ARTIKEL:
____________
Momenteel ben ik bezig de laatste hand te leggen aan het boek De taalkunstenaar, naar een nieuwe basisdidactiek voor het taalonderwijs. Het is een neerslag van al mijn ideeën die ik heb opgedaan tijdens mijn onderwijscarrière als leraar in het basisonderwijs, freelance educatief auteur en als pabodocent Nederlands. Het is in eerste instantie bedoeld voor leraren in het basisonderwijs en pabostudenten, maar is wellicht ook geschikt voor het middelbaar en voortgezet onderwijs.
In mijn boek behandel ik een nieuwe taaldidactiek met als rode draad: de leerling aan het woord. De didactiek bestaat uit vier basismodellen:
1. Het schrijven van een eigen tekst door de leerling.
Deze tekst wordt in tweetallen, groepjes van vier of klassikaal gedeeld, besproken en mogelijk gepubliceerd. Bovendien wordt de eigen tekst als startpunt gebruikt bij alle andere taallessen. Denk aan een les over zelfstandige naamwoorden, waarbij de leerling eerst in haar eigen tekst de zelfstandige naamwoorden zoekt en daar diverse bewerkingen mee uitvoert (al naar gelang het doel van de les).De leraar stuurt het schrijven van de eigen tekst door een gepaste werkvorm aan te bieden zoals de One-two-4allmethode (individueel-tweetallen- viertallen- klassikaal) die in het boek wordt uitgelegd.
2. Het taalonderzoek
De leerlingen doen onderzoek naar achtergronden van haar eigen tekst, maar ook naar achtergronden van aangeboden teksten (ook buiten de taalles zoals een geschiedenistekst).De leraar stuurt dit door een werkvorm aan te bieden (de vier V’s: verzamelen, vergelijken, vragen stellen, vastleggen) en door zijn eigen inzichten te delen.
____________
VASTGELEGDE GEGEVENS:
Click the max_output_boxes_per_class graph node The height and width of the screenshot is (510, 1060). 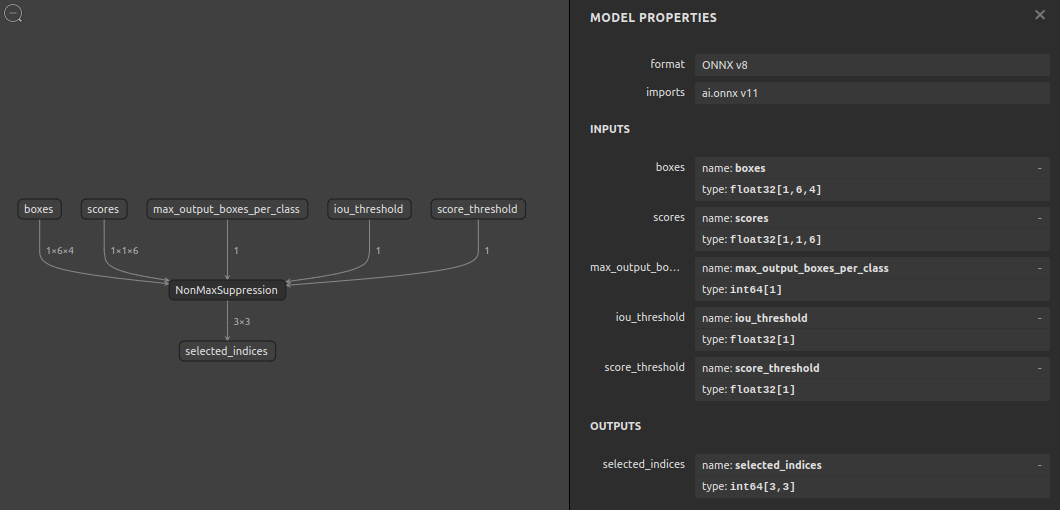pos(227,209)
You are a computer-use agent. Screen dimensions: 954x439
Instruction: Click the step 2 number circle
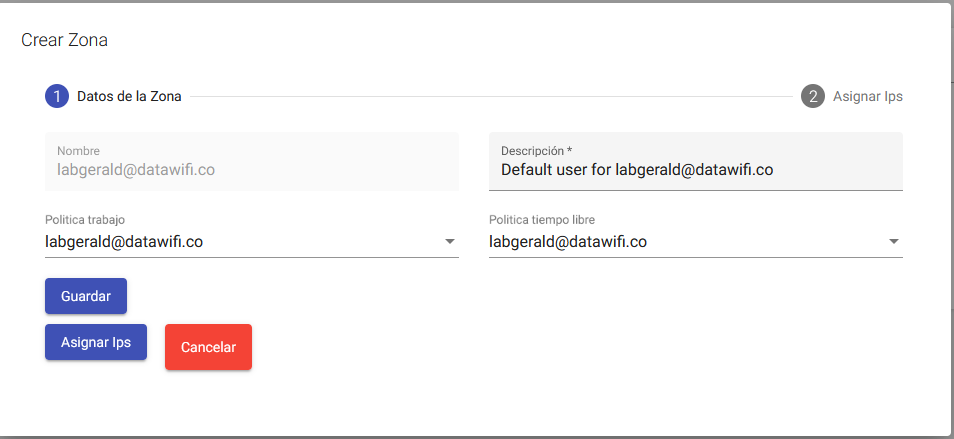[813, 97]
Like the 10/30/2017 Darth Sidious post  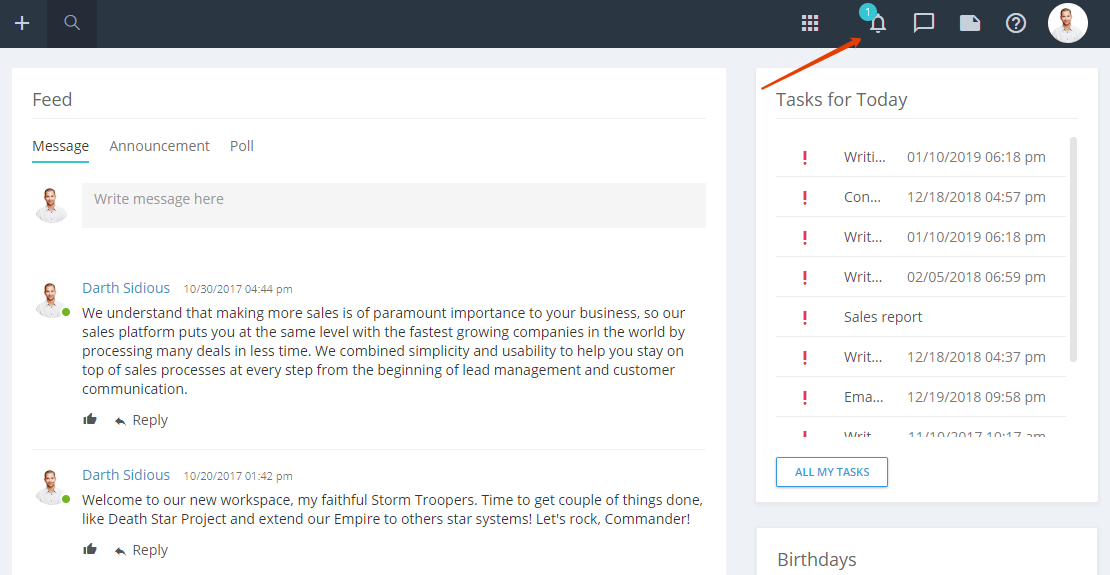tap(90, 419)
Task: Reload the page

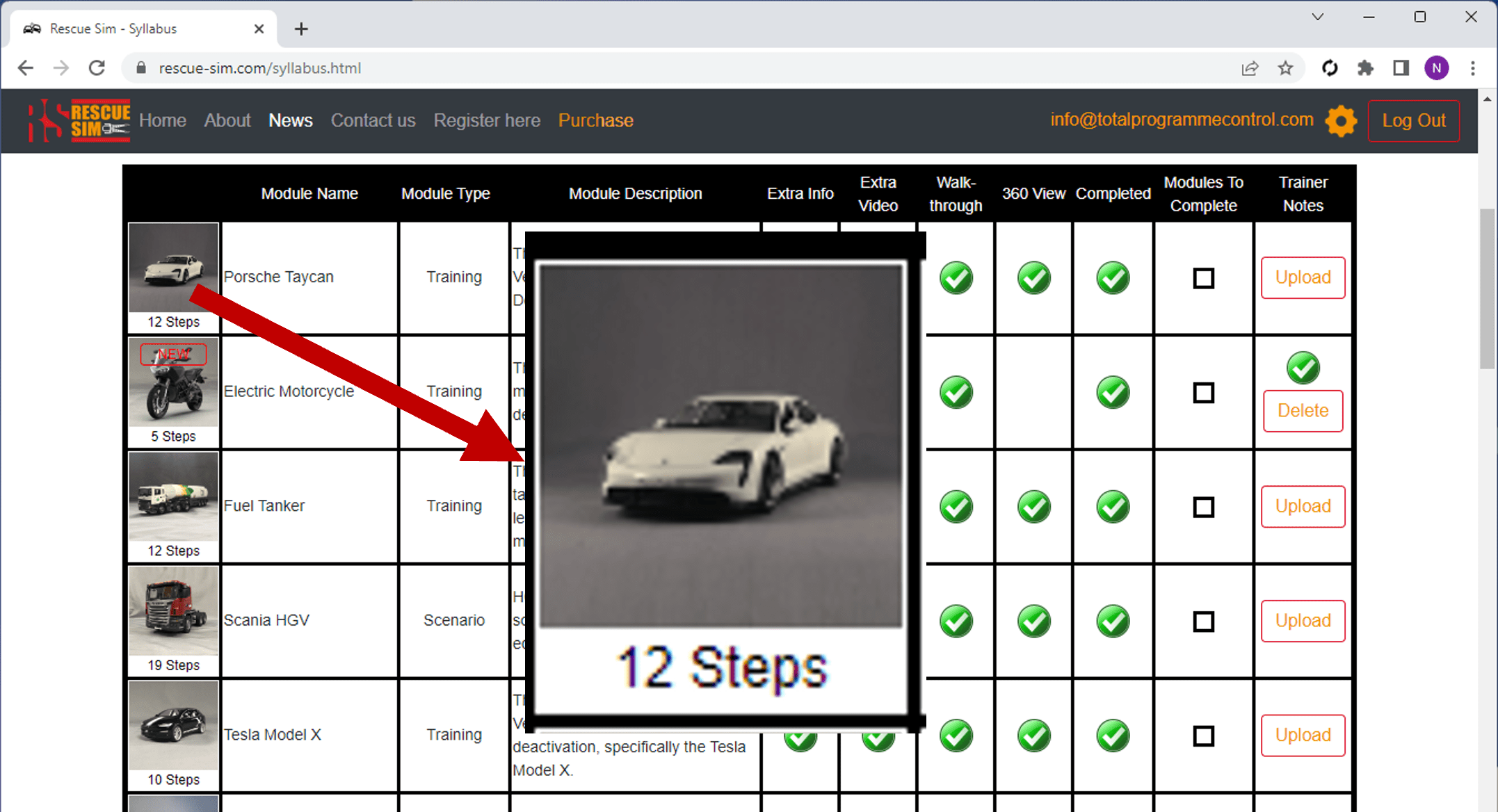Action: pyautogui.click(x=97, y=68)
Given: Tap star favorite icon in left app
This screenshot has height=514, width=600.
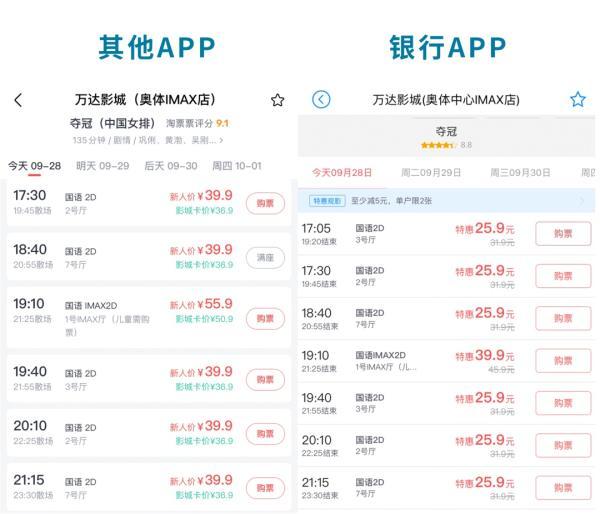Looking at the screenshot, I should tap(277, 100).
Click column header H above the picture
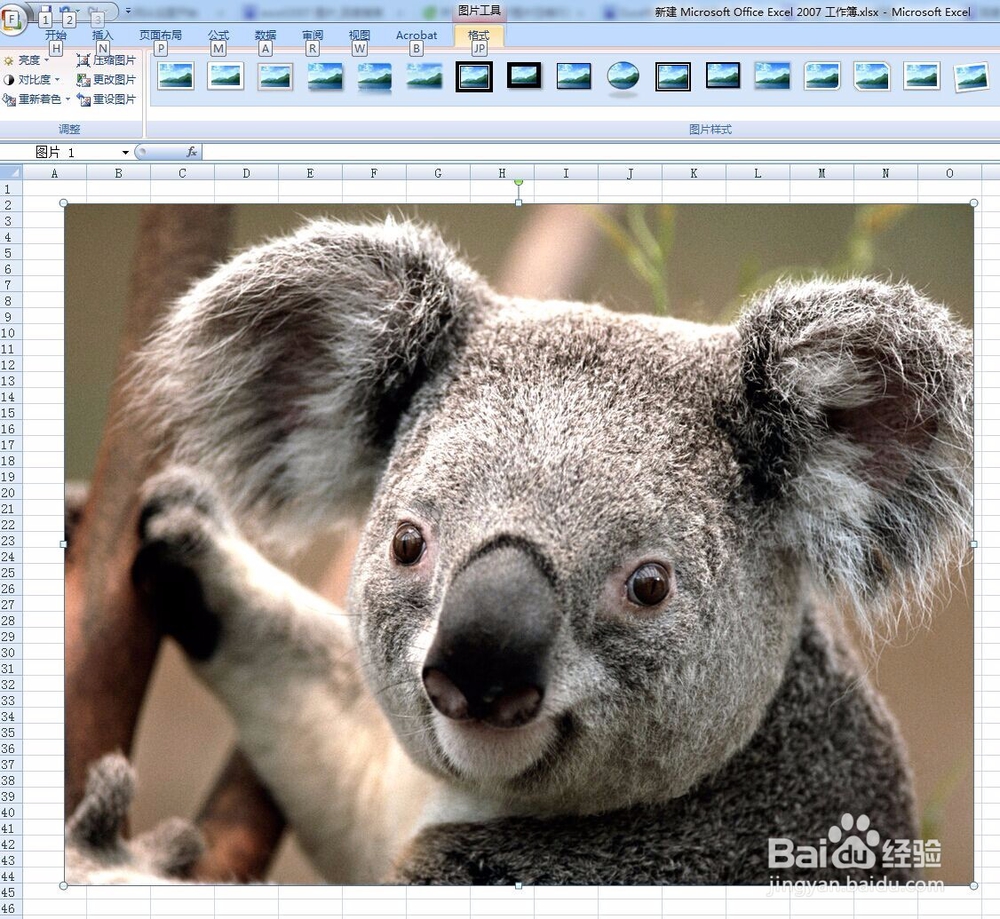 [x=502, y=172]
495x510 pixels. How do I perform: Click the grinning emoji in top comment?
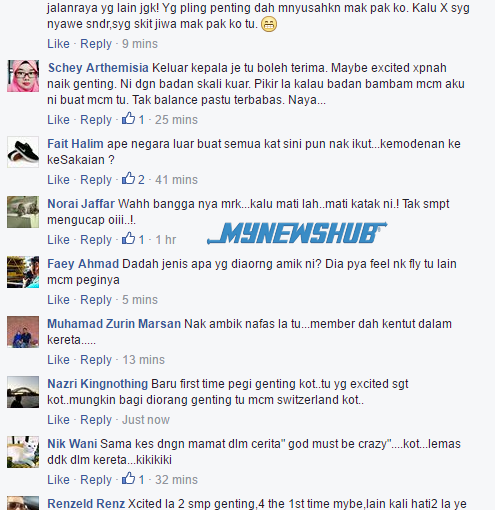[269, 24]
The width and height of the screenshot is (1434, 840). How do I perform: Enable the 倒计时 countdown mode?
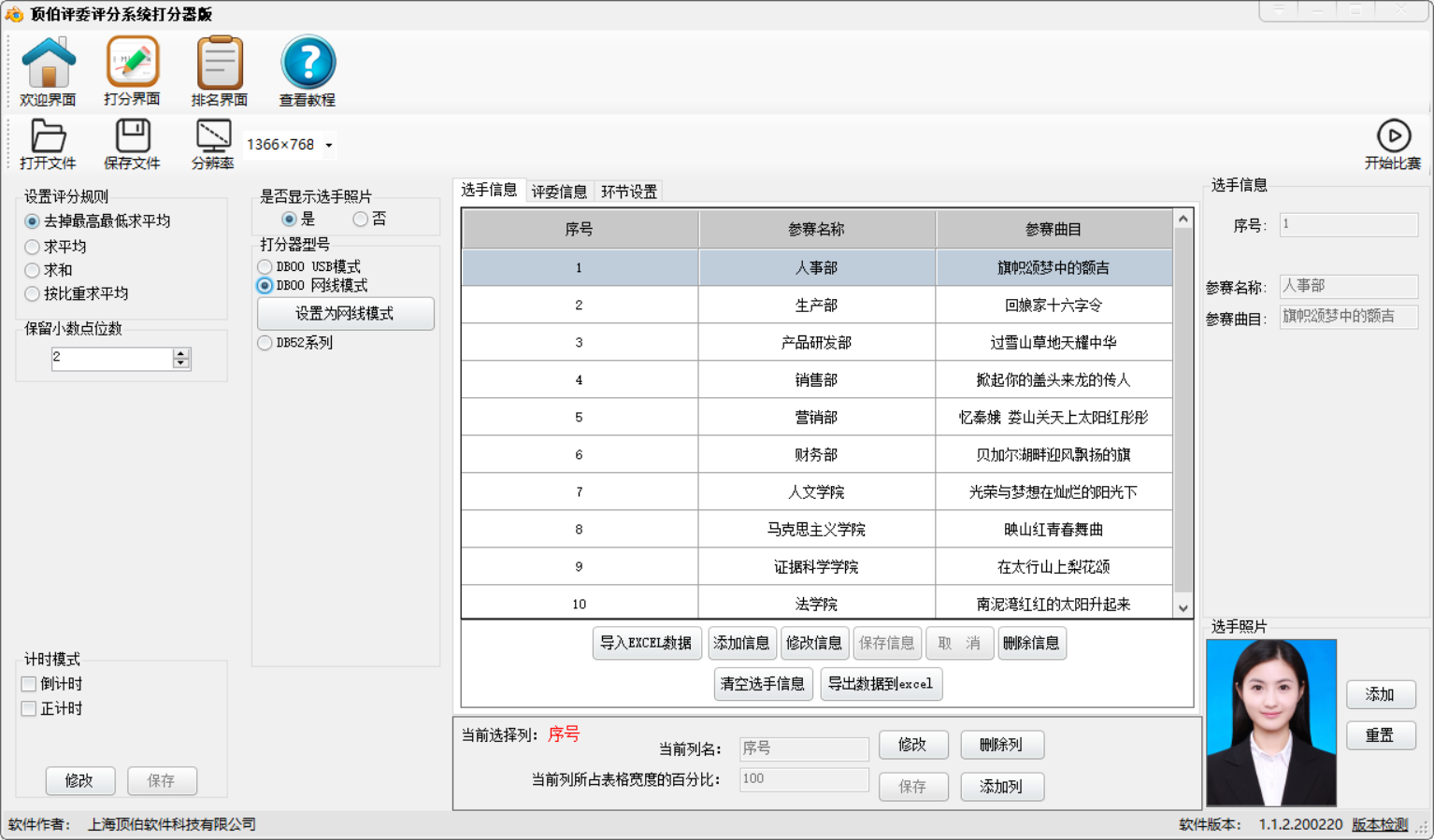pyautogui.click(x=29, y=684)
____________
OPDRACHTEN:
• 1. Beantwoord deze vragen over het artikel over het boek De taalkunstenaar:
(a) Voor wie is het boek in eerste instantie bedoeld?
(b) Uit hoeveel basismodellen bestaat de didactiek?
(c) Welke werkvorm biedt de leraar aan om het taalonderzoek te sturen?
• 2. Geef het vervolg van het artikel over het boek De taalkunstenaar, aansluitend op de laatste zin.
Voor de opdrachten heb je de items niet nodig.

UITWERKINGEN:
• 1.
(a) Voor leraren in het basisonderwijs en pabostudenten.
(b) Uit vier basismodellen.
(c) De vier V's: verzamelen, vergelijken, vragen stellen, vastleggen.

• 2.
3. Het taalgesprek
De leerlingen bespreken in tweetallen, groepjes van vier of klassikaal hun eigen teksten, aangeboden teksten, maar ook taalkundige thema’s die hierdoor aan de orde komen. Het taalgesprek kan diverse vormen aannemen: groepsgesprek, klassikaal gesprek maar ook in de vorm van een sprekershoek.
4. Het taalspel
De leerlingen onderzoeken en ontdekken de taal door ermee te ‘spelen’. Dat kan in de vorm van taalspelletjes, maar ook via diverse vormen van performance (voordragen, voorlezen, toneelspelen, spoken word).De ‘lichamelijkheid’ van de taal speelt daarbij een belangrijke rol: houding, mime, gelaatsuitdrukking, gebaren. In het boek worden bij alle taalonderdelen praktijksuggestie gegeven. Het is de bedoeling dat de leraar de didactiek inpast in zijn eigen lesprogramma. Het is dus geen methode!
In april gaat het manuscript naar de uitgever. Tot die tijd zoek ik meelezers die het boek willen beoordelen op inhoud, uitwerking en haalbaarheid. Mensen die zich aanmelden, stuur ik digitaal de laatste versie toe. Stuur een mail naar Ben Verschuren: info@benverschuren.nl
van loon tony zegt
Ik wil wel mee lezen en uitproberen
leraar nederlands op rust sinds 2010
Luberta Werkman zegt
Ook ik heb me aangemeld.
Weliswaar geen onderwijservaring maar wel meeleeservaring.
En nu eveneens “op rust”.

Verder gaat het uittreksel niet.